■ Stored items
——————————

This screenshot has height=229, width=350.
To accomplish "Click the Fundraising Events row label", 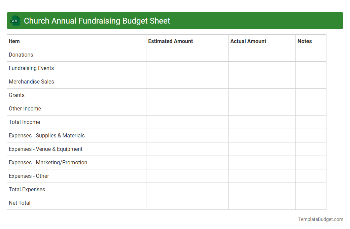I will pos(31,68).
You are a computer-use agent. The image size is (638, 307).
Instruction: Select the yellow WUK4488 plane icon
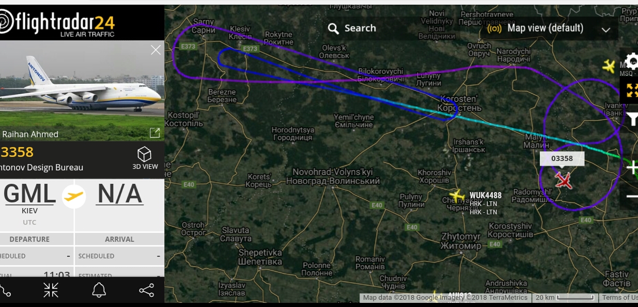click(457, 196)
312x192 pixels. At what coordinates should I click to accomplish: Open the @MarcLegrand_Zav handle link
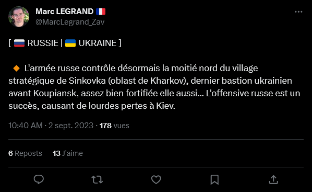click(70, 22)
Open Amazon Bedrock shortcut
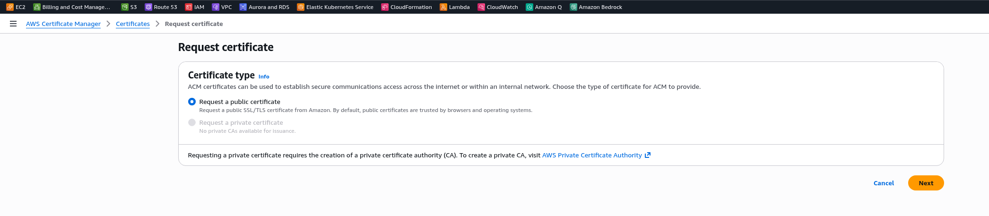Screen dimensions: 989x216 pyautogui.click(x=596, y=7)
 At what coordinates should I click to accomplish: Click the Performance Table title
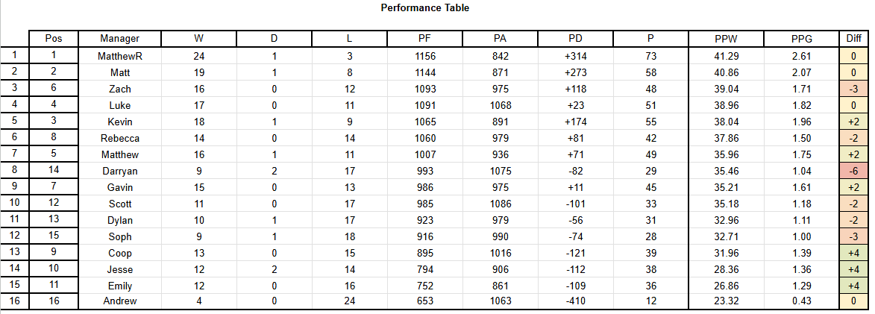point(424,7)
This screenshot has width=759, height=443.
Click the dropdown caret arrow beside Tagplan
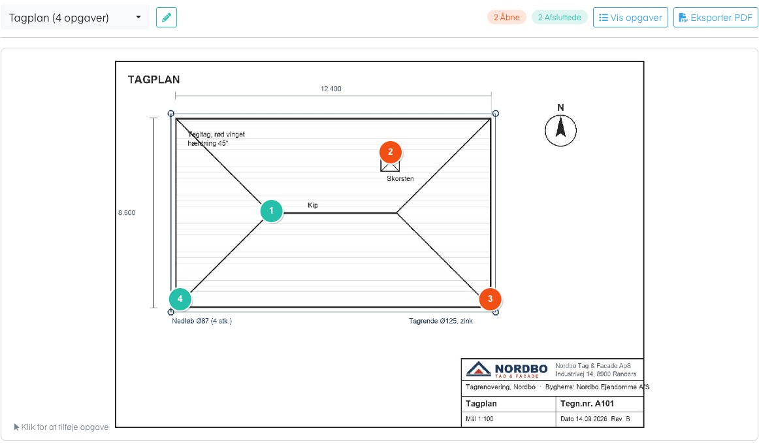138,17
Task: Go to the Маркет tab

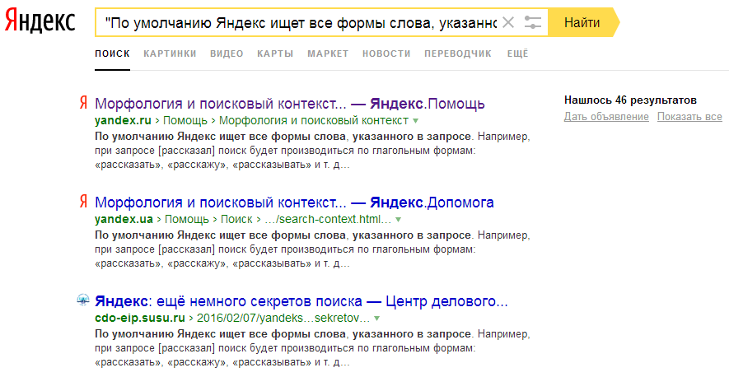Action: (x=328, y=54)
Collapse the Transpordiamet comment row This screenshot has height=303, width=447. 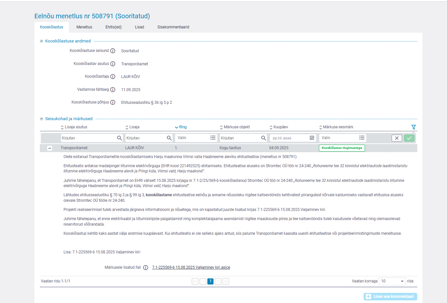[x=50, y=148]
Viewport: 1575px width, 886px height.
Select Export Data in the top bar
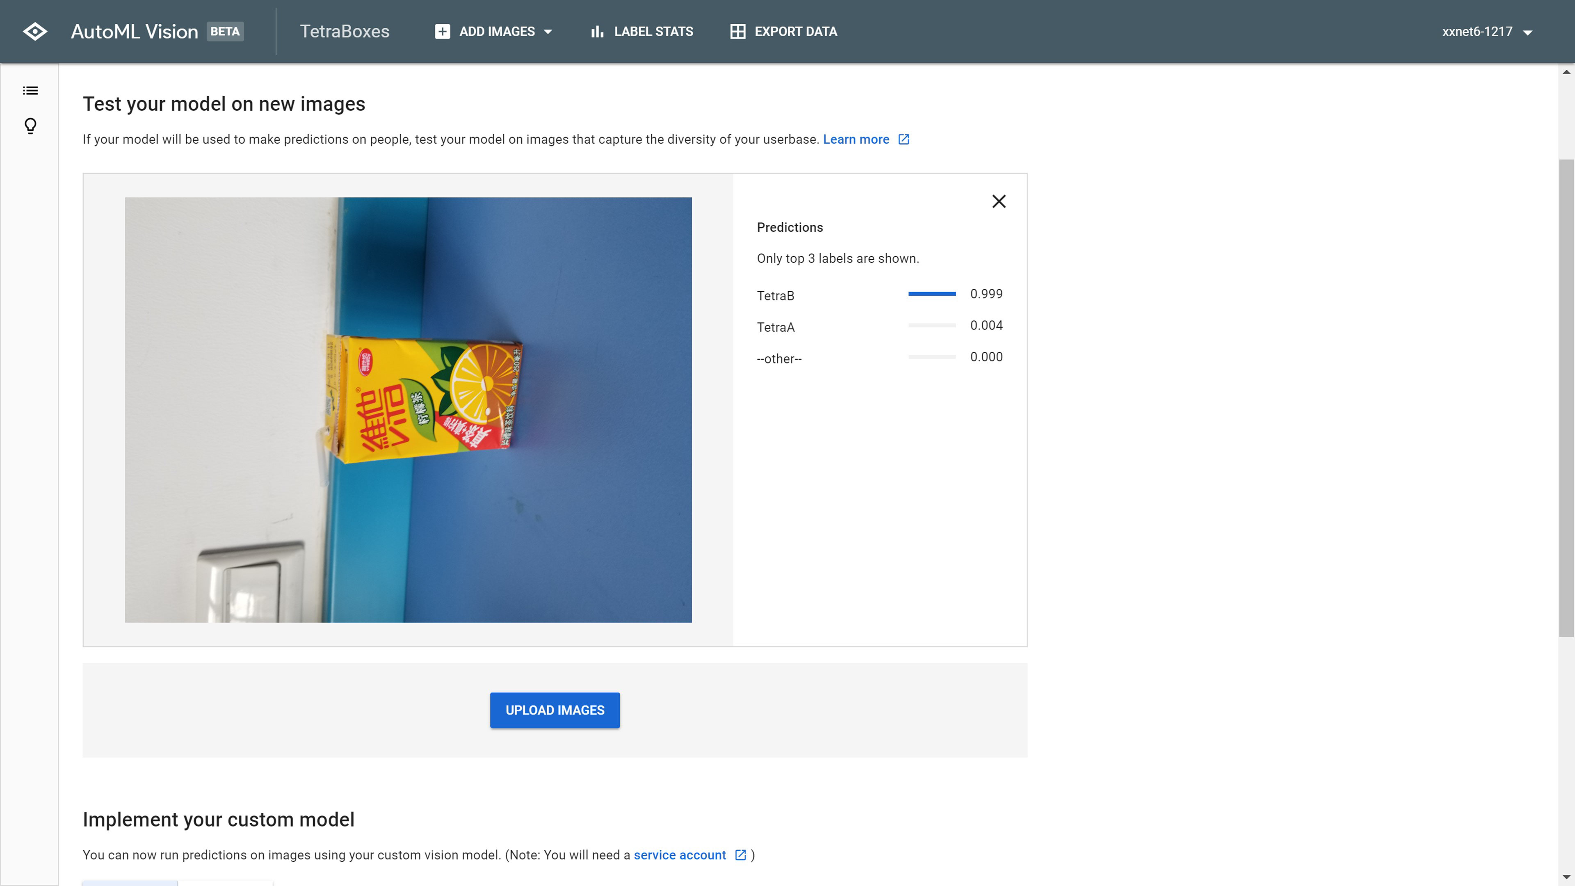pos(795,31)
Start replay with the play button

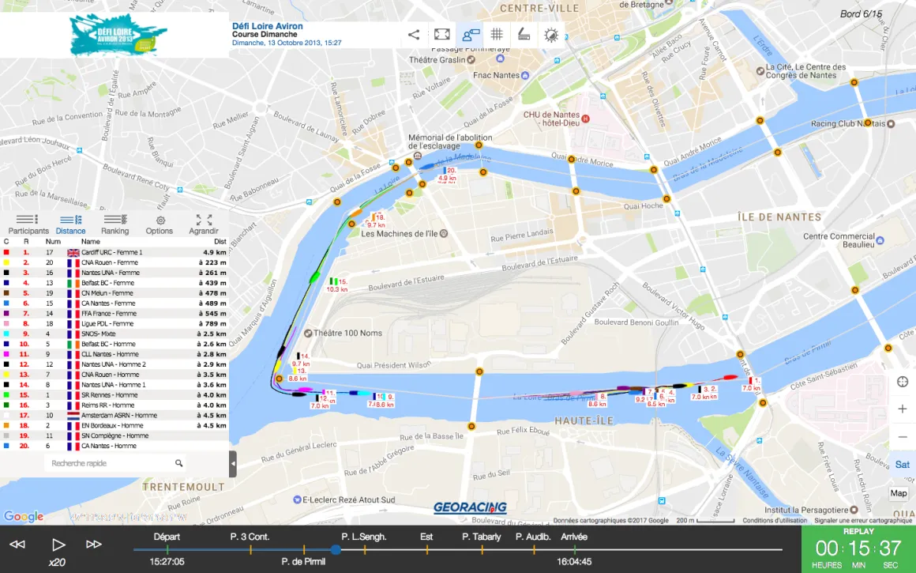click(58, 545)
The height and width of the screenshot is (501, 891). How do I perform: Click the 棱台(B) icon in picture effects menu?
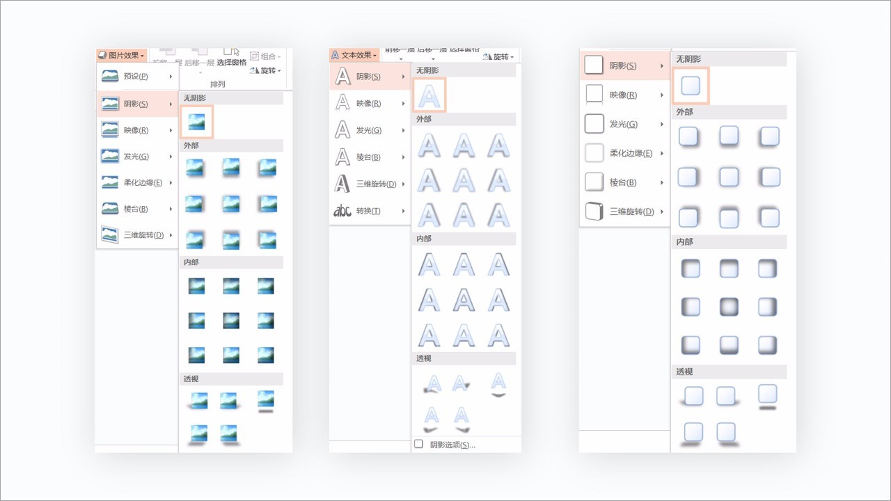click(110, 209)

——————————

■ WRITTEN EXERCISE
Rescale the entries from the line containing "The height and" through the end of the entries by rewriting those lines, requests included, with each coordinate in the answers multiplied by 1.5 and rounded to a whole number, halves up. Keep the numbers in the requests unchanged, and leave the pictures out.

■ EXERCISE ANSWER
The height and width of the screenshot is (501, 891). How do I perform: Click the 棱台(B) icon in picture effects menu?
click(165, 314)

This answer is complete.